A modern boilie should not simply be nutritious. It must be chemically active. It must produce coherent signals. It must work during the first few hours, over the following days and throughout long-term baiting campaigns.
In other words, it must be a "tasty" HNV bait, a new approach to bait design presented in my book Boilie – Instructions for Use.
And this is exactly why the subject remains so relevant today.
Modern carp fishing has changed dramatically. Long-term baiting campaigns are less common, costs have increased, fishing pressure is higher and many anglers prefer to avoid prolonged feeding programmes.
In this scenario, the importance of the liquid component becomes even greater.
For this reason, I now often believe it makes more sense to invest effort into designing a truly effective liquid component than endlessly chasing the next miracle ingredient.
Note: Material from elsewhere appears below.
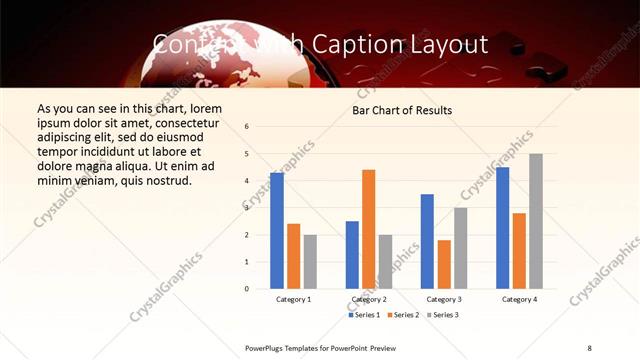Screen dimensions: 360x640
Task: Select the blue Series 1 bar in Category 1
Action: tap(277, 231)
The real evolution does not consist of making things more complicated. It consists of understanding.
Understanding how hydrolysates, fermentations, natural extracts and soluble molecules work together to allow a bait to communicate with fish.
From my more recent experience, gained while working with hundreds of anglers who have relied on my advice over the years, some of the best results have come from extremely simple and inexpensive mixes. Mixes designed to work efficiently during production, including modern methods such as extruders and rolling machines, combined with highly technical and economical homemade liquid foods. Success often came from building the correct synergies between the main liquid source, esters, amines and essential oils, creating highly hydrated boilies with liquid food levels exceeding 100 ml per kilogram and, in some cases, partially or completely soluble structures.
The goal was simple: create maximum attraction without feeding and slowing fish down, even during short sessions lasting only a few hours.
The mix represents the container.
The liquid component represents the chemical language that invites the fish to feed.
The taste of the bait is what convinces it to continue.
And without language, the container may never be discovered.
For those who wish to explore these concepts in greater depth, the subject is covered extensively in my book Boilies,the Art and Science of Carp Bait , where liquid design, modern HNV bait construction, applied bait chemistr y and practical fishing strategies are examined in far greater detail.
Because in the end, success does not belong to the angler with the most expensive mix.
It belongs to the one who truly understands what is happening beneath the surface.